▶ _Your task_: For the listing that follows, report how many lines contain the string "page", giving the number alone.

▶ _Data supplied_:
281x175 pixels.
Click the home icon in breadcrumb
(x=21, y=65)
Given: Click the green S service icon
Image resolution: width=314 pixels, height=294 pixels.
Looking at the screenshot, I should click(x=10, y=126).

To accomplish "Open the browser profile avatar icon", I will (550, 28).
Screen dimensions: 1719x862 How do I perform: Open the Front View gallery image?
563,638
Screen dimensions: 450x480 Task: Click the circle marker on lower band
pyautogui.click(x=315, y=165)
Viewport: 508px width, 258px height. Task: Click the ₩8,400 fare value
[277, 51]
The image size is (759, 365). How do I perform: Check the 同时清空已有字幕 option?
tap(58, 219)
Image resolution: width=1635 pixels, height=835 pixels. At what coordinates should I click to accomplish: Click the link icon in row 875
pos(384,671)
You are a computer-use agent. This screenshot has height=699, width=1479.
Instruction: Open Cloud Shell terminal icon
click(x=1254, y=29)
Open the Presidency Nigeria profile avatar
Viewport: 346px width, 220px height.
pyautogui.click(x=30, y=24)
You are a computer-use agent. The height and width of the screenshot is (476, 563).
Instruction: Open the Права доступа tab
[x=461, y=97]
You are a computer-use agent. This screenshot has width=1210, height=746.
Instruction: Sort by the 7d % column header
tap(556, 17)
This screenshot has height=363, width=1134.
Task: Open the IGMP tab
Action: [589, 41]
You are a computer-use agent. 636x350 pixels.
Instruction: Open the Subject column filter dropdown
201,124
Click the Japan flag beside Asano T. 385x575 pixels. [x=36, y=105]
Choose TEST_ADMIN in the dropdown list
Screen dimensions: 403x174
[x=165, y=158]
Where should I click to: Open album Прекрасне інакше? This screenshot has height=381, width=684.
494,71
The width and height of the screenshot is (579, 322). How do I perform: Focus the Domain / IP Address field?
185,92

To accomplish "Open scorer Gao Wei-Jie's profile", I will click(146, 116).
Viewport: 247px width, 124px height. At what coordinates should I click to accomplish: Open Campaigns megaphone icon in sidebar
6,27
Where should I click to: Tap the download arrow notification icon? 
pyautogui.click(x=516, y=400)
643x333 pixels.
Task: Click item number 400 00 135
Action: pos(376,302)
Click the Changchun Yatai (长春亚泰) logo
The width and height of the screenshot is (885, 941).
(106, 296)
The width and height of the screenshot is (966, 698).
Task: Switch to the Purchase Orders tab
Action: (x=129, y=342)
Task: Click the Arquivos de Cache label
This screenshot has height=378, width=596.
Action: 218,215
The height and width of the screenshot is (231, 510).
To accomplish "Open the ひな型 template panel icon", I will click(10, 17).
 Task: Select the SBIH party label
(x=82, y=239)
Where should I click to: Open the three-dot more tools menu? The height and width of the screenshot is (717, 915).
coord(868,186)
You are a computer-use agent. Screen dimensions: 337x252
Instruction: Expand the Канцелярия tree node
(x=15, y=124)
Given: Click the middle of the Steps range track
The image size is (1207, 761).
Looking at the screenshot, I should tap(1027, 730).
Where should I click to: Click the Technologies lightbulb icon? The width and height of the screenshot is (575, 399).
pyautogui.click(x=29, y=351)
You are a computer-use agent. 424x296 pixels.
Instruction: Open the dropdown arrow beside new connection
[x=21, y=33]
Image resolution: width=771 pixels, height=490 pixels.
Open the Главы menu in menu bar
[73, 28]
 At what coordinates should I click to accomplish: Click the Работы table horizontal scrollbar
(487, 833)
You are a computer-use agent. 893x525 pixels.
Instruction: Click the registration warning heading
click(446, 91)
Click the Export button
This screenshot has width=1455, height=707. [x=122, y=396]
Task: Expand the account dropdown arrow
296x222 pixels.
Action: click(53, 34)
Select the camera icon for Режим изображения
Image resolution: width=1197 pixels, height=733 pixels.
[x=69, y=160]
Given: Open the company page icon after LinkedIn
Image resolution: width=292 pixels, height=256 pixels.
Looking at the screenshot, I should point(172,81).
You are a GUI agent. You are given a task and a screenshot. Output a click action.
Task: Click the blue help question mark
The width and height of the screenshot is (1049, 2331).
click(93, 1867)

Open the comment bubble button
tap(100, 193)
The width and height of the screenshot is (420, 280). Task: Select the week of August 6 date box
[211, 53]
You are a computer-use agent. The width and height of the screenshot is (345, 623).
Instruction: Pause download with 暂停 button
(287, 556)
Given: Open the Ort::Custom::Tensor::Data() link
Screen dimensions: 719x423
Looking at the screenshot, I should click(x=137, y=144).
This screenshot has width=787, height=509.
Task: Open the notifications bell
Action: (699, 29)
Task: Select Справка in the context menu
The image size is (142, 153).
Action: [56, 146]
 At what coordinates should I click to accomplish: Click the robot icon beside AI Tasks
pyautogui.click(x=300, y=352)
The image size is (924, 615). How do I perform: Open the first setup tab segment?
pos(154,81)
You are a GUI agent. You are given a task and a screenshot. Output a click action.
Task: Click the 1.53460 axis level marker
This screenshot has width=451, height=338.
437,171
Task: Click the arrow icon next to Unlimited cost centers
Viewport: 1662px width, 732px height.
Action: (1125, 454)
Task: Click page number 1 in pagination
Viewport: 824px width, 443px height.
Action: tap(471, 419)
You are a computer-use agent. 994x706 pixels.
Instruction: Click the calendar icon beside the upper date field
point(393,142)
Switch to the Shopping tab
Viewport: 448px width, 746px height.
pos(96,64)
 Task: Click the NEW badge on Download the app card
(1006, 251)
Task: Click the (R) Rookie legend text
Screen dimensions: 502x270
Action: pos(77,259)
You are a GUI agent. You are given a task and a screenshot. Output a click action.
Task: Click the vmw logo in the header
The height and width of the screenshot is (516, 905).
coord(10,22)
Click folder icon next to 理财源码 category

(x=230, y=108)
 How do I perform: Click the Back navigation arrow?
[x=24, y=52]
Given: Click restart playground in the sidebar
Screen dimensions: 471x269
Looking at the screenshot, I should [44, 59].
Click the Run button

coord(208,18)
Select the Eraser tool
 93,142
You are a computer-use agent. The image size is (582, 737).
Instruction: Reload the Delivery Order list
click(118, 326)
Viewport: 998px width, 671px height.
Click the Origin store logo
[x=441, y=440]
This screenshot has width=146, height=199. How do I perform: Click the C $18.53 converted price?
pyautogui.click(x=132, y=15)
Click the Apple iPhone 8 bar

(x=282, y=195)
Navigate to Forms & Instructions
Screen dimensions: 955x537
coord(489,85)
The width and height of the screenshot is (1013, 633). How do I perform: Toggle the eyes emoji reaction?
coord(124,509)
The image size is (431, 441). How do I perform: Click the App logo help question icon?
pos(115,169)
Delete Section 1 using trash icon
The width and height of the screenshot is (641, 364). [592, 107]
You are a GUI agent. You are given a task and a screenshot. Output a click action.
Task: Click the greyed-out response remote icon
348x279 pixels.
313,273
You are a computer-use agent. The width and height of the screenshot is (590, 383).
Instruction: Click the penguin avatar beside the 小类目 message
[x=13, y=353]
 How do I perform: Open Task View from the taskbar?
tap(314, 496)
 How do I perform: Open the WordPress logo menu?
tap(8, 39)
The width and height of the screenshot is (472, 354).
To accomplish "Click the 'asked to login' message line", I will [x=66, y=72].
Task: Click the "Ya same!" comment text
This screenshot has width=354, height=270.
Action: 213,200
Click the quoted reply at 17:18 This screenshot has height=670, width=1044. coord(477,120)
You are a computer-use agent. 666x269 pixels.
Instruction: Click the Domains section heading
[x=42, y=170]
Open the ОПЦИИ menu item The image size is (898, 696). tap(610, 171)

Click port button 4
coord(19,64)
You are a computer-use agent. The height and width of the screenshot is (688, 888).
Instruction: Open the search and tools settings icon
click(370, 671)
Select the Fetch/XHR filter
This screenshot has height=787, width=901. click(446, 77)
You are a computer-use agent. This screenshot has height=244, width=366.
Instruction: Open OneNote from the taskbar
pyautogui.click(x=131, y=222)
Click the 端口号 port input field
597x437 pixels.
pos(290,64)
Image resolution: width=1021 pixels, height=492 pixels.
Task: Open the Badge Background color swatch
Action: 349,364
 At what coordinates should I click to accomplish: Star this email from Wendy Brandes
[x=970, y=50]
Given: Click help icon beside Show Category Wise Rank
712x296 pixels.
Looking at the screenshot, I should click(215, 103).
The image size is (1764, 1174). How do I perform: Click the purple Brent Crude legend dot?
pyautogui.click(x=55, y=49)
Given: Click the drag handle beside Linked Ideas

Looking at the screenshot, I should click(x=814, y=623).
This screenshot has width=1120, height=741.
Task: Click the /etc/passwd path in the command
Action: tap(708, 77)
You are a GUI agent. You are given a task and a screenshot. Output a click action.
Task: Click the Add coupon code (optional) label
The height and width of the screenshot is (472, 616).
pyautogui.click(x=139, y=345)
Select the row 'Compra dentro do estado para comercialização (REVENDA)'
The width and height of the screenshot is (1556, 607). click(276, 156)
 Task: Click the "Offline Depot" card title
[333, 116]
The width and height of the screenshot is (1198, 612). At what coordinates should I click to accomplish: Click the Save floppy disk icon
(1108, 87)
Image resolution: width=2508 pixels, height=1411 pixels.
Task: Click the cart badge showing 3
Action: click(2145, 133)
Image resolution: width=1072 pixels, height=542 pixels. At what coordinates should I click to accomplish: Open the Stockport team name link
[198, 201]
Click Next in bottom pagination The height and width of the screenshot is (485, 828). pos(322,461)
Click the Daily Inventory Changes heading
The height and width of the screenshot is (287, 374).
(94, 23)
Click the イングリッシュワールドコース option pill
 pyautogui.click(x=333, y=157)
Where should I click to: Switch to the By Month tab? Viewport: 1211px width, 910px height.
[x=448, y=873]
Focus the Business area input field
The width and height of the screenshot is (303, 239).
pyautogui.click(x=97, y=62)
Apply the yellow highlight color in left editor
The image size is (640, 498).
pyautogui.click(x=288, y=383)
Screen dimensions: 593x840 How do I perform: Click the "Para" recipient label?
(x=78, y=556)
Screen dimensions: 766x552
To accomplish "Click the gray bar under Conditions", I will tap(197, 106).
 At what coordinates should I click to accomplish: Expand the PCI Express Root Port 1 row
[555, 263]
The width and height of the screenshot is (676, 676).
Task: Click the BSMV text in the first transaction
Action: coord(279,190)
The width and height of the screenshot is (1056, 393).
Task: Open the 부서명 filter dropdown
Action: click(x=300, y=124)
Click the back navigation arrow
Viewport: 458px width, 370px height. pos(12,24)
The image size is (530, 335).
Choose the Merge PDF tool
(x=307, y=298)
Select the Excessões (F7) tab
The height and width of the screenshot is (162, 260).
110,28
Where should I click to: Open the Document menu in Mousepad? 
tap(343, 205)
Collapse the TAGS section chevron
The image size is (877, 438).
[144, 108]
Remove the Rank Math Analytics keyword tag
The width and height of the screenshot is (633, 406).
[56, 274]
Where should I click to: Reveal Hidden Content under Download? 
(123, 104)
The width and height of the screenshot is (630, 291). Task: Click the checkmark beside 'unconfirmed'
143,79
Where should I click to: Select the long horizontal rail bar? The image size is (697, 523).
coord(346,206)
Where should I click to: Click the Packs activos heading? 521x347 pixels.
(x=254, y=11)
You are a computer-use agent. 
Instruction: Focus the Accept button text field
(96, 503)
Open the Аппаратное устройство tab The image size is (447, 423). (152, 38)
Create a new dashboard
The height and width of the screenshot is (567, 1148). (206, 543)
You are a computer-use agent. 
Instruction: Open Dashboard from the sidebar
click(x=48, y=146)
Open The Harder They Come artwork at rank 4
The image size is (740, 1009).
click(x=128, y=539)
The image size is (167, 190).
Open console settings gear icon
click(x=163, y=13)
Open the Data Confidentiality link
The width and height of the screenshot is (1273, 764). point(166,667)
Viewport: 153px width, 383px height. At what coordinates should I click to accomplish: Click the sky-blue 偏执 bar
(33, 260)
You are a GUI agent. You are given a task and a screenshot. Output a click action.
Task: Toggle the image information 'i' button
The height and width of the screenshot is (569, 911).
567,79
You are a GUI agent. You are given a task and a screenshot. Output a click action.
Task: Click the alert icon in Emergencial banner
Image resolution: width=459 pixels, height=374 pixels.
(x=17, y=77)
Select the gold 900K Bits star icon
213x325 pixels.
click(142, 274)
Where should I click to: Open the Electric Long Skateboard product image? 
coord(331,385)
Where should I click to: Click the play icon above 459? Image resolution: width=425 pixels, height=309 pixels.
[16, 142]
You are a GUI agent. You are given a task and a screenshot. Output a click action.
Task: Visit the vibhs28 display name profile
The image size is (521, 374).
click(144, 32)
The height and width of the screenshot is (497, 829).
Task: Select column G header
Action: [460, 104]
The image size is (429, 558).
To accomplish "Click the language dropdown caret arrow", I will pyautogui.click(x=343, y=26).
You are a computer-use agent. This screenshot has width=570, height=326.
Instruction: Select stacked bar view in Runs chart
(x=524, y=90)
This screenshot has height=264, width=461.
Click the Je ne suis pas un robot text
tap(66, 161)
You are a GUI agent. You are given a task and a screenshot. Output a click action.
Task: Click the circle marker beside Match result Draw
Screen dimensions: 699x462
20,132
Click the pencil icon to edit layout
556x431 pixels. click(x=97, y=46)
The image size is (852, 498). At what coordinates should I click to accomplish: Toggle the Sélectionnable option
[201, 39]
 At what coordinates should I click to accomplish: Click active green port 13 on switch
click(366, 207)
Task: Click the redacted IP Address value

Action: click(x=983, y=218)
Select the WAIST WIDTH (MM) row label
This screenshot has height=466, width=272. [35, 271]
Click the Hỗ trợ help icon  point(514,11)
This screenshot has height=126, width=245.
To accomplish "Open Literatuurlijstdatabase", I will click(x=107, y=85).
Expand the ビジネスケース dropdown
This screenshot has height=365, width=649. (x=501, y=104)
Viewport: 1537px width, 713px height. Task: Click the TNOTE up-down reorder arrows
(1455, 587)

▶ _Response for this exercise_: 2